Records drawn from a dataset
++++++
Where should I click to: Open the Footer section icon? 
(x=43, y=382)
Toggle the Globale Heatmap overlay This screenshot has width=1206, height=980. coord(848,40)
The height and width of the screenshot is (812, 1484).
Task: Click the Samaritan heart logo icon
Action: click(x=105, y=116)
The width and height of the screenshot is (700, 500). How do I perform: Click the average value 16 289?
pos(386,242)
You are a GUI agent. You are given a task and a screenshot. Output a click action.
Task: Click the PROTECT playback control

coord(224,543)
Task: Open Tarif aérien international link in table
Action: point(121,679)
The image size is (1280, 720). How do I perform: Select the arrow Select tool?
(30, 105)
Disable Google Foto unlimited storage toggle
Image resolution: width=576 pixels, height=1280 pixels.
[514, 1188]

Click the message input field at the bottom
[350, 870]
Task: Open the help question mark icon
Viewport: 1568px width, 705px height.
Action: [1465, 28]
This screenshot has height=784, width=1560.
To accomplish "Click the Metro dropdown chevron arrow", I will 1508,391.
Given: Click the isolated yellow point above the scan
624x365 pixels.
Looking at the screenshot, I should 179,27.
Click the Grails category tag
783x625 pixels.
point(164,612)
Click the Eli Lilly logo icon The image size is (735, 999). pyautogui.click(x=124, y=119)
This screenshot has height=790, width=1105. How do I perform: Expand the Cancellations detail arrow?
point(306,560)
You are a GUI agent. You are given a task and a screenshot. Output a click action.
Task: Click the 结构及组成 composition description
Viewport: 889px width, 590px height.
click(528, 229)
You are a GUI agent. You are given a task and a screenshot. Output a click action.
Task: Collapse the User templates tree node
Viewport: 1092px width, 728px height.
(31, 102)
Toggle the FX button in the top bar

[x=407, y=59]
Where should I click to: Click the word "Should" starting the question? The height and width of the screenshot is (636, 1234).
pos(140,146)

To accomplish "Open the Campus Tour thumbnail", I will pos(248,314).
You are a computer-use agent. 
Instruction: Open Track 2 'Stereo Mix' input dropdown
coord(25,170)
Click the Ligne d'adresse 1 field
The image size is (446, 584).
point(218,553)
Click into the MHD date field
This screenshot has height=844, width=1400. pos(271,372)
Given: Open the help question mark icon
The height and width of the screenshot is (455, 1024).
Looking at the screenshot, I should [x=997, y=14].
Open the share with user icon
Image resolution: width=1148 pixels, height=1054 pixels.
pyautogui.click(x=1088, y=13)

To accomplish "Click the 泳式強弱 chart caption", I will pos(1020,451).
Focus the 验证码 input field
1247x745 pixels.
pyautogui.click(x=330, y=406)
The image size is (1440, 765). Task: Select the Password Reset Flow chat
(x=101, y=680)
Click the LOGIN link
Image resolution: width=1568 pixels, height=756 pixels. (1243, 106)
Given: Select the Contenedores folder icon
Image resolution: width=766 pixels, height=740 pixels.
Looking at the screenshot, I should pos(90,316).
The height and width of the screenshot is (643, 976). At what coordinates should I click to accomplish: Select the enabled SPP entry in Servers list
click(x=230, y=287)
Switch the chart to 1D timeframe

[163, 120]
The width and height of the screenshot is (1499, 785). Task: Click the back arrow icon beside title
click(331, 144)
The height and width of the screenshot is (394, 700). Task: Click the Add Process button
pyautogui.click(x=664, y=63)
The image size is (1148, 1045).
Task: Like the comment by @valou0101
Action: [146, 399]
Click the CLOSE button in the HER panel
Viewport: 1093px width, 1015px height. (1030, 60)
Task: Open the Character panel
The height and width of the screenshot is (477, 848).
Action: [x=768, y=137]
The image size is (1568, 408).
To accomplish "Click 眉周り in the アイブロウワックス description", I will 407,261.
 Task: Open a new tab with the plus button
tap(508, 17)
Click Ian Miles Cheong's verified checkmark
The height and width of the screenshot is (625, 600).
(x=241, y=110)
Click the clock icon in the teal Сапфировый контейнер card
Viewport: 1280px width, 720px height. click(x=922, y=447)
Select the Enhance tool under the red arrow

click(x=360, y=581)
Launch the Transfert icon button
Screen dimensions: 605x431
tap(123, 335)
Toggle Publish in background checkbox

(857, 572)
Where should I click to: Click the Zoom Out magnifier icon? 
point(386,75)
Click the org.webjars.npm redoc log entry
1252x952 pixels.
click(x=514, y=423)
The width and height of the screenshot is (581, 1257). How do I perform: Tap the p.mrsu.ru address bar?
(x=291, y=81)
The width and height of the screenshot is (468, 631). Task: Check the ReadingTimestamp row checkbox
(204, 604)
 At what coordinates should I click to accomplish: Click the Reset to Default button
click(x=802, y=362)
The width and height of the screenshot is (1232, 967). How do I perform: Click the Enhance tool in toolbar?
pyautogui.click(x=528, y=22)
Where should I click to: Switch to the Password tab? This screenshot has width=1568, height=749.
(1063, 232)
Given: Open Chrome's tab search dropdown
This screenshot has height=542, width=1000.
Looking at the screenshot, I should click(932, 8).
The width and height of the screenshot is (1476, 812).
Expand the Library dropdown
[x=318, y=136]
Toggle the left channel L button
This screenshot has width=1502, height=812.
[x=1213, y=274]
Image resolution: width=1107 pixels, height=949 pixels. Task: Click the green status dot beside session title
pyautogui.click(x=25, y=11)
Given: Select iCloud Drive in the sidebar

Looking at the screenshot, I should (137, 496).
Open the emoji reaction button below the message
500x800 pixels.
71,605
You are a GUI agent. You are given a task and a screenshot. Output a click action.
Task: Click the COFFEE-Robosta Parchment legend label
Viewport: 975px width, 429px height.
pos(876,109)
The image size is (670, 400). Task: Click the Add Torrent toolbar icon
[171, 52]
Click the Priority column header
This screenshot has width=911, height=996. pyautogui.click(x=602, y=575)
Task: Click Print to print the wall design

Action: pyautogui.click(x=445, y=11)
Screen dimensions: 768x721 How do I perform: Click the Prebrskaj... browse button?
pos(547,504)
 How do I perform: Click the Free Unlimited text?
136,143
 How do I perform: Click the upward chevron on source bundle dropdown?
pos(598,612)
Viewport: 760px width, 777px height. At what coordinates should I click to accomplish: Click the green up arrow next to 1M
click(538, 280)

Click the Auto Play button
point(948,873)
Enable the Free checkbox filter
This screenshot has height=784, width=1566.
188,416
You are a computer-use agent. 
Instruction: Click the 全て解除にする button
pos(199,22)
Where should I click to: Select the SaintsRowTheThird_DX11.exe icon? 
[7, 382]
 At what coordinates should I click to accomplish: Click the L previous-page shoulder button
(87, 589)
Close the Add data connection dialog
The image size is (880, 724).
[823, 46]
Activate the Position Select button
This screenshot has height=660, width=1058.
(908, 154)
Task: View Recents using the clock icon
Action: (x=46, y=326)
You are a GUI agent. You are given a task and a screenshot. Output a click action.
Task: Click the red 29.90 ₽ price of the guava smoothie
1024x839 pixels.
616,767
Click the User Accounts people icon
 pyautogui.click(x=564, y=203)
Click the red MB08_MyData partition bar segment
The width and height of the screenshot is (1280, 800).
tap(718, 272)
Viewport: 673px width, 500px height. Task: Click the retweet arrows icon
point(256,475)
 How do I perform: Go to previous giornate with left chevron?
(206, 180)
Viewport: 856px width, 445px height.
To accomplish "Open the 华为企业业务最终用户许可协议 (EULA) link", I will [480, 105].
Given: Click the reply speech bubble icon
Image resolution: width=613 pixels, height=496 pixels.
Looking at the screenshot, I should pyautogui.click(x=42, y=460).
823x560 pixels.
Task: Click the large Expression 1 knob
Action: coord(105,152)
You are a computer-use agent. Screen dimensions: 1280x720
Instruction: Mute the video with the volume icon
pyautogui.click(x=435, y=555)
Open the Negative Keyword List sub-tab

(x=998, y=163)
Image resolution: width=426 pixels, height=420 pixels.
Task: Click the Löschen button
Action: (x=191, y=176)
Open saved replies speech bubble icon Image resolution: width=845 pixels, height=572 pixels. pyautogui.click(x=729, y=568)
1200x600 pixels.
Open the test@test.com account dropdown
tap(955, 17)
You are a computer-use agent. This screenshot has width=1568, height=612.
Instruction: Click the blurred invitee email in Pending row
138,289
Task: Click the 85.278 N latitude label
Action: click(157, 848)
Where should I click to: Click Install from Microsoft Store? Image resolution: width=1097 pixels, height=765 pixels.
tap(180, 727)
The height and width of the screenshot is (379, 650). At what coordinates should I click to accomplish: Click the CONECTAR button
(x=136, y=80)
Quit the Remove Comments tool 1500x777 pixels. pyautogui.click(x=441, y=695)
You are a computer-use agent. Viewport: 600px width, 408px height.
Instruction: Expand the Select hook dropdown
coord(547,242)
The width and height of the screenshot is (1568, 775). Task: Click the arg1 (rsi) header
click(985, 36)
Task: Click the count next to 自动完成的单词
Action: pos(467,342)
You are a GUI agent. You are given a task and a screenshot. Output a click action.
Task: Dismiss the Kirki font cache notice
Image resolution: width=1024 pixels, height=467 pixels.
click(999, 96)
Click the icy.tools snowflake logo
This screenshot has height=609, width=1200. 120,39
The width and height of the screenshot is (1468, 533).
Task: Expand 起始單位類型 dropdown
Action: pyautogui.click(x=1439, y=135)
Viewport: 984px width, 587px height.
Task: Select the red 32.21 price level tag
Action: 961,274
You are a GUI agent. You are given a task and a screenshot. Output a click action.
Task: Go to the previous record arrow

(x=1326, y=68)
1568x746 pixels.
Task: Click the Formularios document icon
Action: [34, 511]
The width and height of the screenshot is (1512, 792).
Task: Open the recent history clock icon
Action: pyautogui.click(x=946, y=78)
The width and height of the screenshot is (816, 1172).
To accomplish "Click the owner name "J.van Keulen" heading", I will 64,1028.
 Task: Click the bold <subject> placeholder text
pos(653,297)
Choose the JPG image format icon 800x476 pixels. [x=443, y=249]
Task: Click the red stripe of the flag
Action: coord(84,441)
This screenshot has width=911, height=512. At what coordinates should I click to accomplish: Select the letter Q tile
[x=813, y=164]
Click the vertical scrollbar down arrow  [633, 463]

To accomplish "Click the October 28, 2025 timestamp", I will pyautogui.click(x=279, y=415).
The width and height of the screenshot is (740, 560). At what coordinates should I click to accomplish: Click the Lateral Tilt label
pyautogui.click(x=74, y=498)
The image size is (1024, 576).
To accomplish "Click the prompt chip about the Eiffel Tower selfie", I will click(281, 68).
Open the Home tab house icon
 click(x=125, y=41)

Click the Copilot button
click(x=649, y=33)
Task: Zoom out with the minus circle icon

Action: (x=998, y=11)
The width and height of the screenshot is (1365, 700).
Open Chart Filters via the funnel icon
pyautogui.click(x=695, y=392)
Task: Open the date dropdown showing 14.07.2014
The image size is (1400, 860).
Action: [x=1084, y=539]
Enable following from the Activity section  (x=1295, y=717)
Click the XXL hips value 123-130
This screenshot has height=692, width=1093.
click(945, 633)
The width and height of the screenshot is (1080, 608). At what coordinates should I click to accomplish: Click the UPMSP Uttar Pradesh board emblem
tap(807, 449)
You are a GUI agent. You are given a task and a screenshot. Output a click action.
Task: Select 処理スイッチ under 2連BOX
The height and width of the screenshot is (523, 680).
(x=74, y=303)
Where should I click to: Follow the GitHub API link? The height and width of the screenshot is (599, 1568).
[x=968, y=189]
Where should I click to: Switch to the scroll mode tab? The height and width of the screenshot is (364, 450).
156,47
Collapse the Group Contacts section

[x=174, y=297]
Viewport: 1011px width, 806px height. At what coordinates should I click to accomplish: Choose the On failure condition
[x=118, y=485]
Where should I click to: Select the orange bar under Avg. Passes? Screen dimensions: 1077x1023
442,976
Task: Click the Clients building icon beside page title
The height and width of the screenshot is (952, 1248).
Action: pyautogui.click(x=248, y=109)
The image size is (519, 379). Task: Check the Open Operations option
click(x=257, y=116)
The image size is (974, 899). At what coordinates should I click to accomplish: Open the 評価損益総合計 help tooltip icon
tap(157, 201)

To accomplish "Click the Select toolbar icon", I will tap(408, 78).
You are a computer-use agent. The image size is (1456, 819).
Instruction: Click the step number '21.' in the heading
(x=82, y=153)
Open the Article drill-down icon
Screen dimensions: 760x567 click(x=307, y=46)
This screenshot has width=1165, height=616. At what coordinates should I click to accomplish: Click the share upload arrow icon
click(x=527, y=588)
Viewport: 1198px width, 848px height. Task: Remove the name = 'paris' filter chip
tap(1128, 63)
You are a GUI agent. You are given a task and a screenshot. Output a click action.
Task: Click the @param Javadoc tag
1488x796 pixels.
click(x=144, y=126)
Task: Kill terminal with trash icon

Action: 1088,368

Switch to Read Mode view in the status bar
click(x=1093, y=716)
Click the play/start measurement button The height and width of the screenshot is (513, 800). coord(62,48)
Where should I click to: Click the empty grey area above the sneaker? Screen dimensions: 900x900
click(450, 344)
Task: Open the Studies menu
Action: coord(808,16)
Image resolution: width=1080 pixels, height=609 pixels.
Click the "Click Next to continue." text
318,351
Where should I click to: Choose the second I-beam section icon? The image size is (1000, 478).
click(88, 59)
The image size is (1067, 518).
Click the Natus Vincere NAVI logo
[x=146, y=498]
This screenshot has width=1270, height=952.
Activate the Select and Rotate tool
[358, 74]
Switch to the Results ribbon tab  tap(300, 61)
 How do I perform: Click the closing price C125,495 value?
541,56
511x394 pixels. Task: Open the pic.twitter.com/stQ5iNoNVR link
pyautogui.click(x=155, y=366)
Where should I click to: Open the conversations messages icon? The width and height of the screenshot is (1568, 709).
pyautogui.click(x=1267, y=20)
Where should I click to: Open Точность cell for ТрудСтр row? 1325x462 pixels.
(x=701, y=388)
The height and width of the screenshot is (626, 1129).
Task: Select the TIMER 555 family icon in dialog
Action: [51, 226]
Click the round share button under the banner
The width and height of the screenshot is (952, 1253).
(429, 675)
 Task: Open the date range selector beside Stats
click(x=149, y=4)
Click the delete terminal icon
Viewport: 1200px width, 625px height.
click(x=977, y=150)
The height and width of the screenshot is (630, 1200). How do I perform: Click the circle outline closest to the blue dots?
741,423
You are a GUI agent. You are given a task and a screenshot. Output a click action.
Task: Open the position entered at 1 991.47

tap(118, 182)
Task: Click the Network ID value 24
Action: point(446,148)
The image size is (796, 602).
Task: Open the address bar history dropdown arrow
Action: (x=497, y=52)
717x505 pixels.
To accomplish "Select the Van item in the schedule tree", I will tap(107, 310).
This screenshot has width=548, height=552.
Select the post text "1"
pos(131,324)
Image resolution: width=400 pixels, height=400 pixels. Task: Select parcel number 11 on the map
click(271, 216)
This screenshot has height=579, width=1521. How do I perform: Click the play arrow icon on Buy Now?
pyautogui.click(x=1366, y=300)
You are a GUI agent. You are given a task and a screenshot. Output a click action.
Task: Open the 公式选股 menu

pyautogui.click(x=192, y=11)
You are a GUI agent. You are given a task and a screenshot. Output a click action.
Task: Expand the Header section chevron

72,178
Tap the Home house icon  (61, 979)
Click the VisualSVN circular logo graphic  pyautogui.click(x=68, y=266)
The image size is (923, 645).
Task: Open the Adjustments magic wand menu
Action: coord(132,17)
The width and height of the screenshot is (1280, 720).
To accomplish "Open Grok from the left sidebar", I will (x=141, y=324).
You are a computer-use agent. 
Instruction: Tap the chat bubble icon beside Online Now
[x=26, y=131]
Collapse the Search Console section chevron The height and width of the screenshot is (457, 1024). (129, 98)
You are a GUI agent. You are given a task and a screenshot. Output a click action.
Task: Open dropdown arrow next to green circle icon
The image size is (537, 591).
++++++
Instructions for the task: Using the data above, transcribe the lines that run from the line with "1488x796 pixels." to the line with "Image resolution: width=1080", both ends kept, and output nothing else.

Output of the task:
1488x796 pixels.
click(x=144, y=126)
Task: Kill terminal with trash icon

Action: 1088,368

Switch to Read Mode view in the status bar
click(x=1093, y=716)
Click the play/start measurement button The height and width of the screenshot is (513, 800). coord(62,48)
Where should I click to: Click the empty grey area above the sneaker? Screen dimensions: 900x900
click(450, 344)
Task: Open the Studies menu
Action: coord(808,16)
Image resolution: width=1080 pixels, height=609 pixels.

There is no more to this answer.